## Given problem A
In the rows below, change "Publisher" to "Author" in the lines from the one holding "This screenshot has width=981, height=516." through the one holding "(x=75, y=506)", inclusive, and give those lines back with nothing else altered.

-- Start of Given passage --

Now, all I wrote so far tries to explain how to answer such a question, but it doesn't tell you what to type into those textboxes of yours and despite being tempted to post it I realized it isn't worth much without an answer.

So I googled.
And among questions of other frustrated students with many answers that the website doesn't like, I've found something interesting:
https://github.com/djun-kim/webwork-open-problem-library-old/blob/master/NationalProblemLibrary/OSU/high_school_apcalc/dchmwk3/prob8.pg
You're looking at the code that generates your question in the website =)
What a great homework system! you can cheat, but you have to learn programming to do so =p

Reading the code you can see that they generate 4 random numbers \(a,b,c,d\).
Then they print the function as:
\begin{cases}
-ax^2 + bx & \mbox{for }x < 0 \\
cx^2 - d & \mbox{for }x \ge 0 \\
\end{cases}
And the interesting part is on the bottom - the answers.
They are expecting the something of the kind:
$$
\lim_{x \to 0^-} \frac{-a x^2 + bx + d}{x}\\
\lim_{x \to 0^+} \frac{c x^2}{x}
$$In our case:
$$
\lim_{x \to 0^-} \frac{-2 x^2 + 7x + 5}{x}\\
\lim_{x \to 0^+} \frac{7 x^2}{x}
$$If you notice, these appear in my explanation above.
They are expecting in the boxes the following textual forms:
first: (-2*x^2 + 7*x + 5)/x
second: 7*x^2/x
third: DNE

This is a stupid question.. You can understand it perfectly, but one sign misplaced, a redundant space or anything like that could make it all fail..
I do not recommend 'peeking' on the answers generally, but sometimes...

Hope it helps

Answer 46

wow thank you so much!!! that was the right answer :) you are a genius.

Answer 47

Glad it worked, you're welcome =)

-- End of Given passage --
-- Start of Extracted material --

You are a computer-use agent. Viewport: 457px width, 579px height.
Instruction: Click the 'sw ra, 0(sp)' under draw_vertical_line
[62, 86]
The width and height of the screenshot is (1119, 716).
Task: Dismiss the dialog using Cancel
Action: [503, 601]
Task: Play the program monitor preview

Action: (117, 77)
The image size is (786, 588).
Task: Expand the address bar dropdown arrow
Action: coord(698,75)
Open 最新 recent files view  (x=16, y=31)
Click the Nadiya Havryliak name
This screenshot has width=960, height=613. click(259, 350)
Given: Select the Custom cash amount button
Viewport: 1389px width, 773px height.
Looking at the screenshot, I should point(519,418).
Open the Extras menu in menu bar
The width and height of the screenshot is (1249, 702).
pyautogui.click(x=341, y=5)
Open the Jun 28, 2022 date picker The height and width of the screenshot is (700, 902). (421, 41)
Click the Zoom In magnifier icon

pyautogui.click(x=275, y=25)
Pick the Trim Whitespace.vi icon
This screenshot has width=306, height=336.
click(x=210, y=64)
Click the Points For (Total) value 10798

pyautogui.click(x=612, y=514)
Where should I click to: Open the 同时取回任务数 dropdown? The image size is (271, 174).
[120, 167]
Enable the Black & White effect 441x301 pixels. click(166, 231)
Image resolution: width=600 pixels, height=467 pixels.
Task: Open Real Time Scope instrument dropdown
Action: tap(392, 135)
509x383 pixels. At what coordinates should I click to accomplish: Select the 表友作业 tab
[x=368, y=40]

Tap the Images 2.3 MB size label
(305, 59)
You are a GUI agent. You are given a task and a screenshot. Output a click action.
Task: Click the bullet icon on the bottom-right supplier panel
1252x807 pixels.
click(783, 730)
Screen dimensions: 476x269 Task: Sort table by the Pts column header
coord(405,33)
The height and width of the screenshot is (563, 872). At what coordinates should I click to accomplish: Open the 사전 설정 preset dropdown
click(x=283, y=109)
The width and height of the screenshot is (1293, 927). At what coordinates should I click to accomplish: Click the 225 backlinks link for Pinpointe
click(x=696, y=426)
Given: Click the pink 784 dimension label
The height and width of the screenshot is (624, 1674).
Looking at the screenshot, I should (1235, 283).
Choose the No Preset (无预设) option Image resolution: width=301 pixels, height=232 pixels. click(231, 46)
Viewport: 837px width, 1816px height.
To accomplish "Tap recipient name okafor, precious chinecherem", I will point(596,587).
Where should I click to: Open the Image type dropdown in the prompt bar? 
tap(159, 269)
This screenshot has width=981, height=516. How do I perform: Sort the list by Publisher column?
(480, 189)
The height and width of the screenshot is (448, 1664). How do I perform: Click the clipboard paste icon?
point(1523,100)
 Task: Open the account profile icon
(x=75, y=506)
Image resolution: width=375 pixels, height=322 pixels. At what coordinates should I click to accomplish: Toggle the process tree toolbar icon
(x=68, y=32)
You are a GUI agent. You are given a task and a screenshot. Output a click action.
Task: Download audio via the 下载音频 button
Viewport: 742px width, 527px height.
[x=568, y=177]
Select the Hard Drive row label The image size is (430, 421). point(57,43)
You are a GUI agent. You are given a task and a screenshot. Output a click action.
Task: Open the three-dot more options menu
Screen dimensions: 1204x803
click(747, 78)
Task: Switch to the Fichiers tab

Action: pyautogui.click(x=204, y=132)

-- End of Extracted material --

## Given problem B
Summarize the forum thread in two sentences.

## Response A
This screenshot has width=981, height=516. How do I perform: Sort the list by Author column?
(480, 189)
The height and width of the screenshot is (448, 1664). How do I perform: Click the clipboard paste icon?
point(1523,100)
 Task: Open the account profile icon
(x=75, y=506)

## Response B
By searching online, the writer found the code that generates the homework question: it picks four random numbers and prints a piecewise function, -ax^2 + bx for x < 0 and cx^2 - d for x ≥ 0. The code shows the boxes expect (-2*x^2 + 7*x + 5)/x, 7*x^2/x and DNE, and the student confirmed that this was the right answer.